__Aim__
Render every line of the rows below as a Markdown table with the columns No. and Text, numbering the lines in order and omitting any blank lines.

__Dataset entries__
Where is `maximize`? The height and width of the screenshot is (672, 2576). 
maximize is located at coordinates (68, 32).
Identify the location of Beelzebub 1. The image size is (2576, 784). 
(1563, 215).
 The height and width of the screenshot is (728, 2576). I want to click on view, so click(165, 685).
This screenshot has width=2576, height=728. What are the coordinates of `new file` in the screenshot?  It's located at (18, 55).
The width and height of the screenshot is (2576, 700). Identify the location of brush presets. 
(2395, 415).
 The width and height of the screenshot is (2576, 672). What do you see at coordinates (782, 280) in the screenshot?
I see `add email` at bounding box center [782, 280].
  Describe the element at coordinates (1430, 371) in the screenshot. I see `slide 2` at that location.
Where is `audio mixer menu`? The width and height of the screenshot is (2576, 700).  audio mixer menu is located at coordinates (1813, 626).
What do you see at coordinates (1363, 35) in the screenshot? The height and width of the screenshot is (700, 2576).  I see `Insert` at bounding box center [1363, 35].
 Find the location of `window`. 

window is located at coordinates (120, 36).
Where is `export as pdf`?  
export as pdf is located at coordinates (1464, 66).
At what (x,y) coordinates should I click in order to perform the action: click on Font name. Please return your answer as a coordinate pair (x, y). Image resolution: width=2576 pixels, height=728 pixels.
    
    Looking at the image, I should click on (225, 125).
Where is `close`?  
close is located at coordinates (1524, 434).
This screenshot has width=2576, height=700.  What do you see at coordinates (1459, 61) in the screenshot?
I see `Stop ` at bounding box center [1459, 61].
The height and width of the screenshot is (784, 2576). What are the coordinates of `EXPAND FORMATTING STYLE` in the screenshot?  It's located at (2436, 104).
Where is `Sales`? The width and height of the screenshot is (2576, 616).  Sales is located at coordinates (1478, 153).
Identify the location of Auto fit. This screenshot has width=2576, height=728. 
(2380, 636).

__The completed task__
| No. | Text |
|---|---|
| 1 | Where is `maximize`? The height and width of the screenshot is (672, 2576).  |
| 2 | maximize is located at coordinates (68, 32). |
| 3 | Identify the location of Beelzebub 1. The image size is (2576, 784).  |
| 4 | (1563, 215). |
| 5 |  The height and width of the screenshot is (728, 2576). I want to click on view, so click(165, 685). |
| 6 | This screenshot has width=2576, height=728. What are the coordinates of `new file` in the screenshot?  It's located at (18, 55). |
| 7 | The width and height of the screenshot is (2576, 700). Identify the location of brush presets.  |
| 8 | (2395, 415). |
| 9 |  The width and height of the screenshot is (2576, 672). What do you see at coordinates (782, 280) in the screenshot? |
| 10 | I see `add email` at bounding box center [782, 280]. |
| 11 |   Describe the element at coordinates (1430, 371) in the screenshot. I see `slide 2` at that location. |
| 12 | Where is `audio mixer menu`? The width and height of the screenshot is (2576, 700).  audio mixer menu is located at coordinates (1813, 626). |
| 13 | What do you see at coordinates (1363, 35) in the screenshot? The height and width of the screenshot is (700, 2576).  I see `Insert` at bounding box center [1363, 35]. |
| 14 |  Find the location of `window`.  |
| 15 | window is located at coordinates (120, 36). |
| 16 | Where is `export as pdf`?   |
| 17 | export as pdf is located at coordinates (1464, 66). |
| 18 | At what (x,y) coordinates should I click in order to perform the action: click on Font name. Please return your answer as a coordinate pair (x, y). Image resolution: width=2576 pixels, height=728 pixels. |
| 19 |     Looking at the image, I should click on (225, 125). |
| 20 | Where is `close`?   |
| 21 | close is located at coordinates (1524, 434). |
| 22 | This screenshot has width=2576, height=700.  What do you see at coordinates (1459, 61) in the screenshot? |
| 23 | I see `Stop ` at bounding box center [1459, 61]. |
| 24 | The height and width of the screenshot is (784, 2576). What are the coordinates of `EXPAND FORMATTING STYLE` in the screenshot?  It's located at (2436, 104). |
| 25 | Where is `Sales`? The width and height of the screenshot is (2576, 616).  Sales is located at coordinates (1478, 153). |
| 26 | Identify the location of Auto fit. This screenshot has width=2576, height=728.  |
| 27 | (2380, 636). |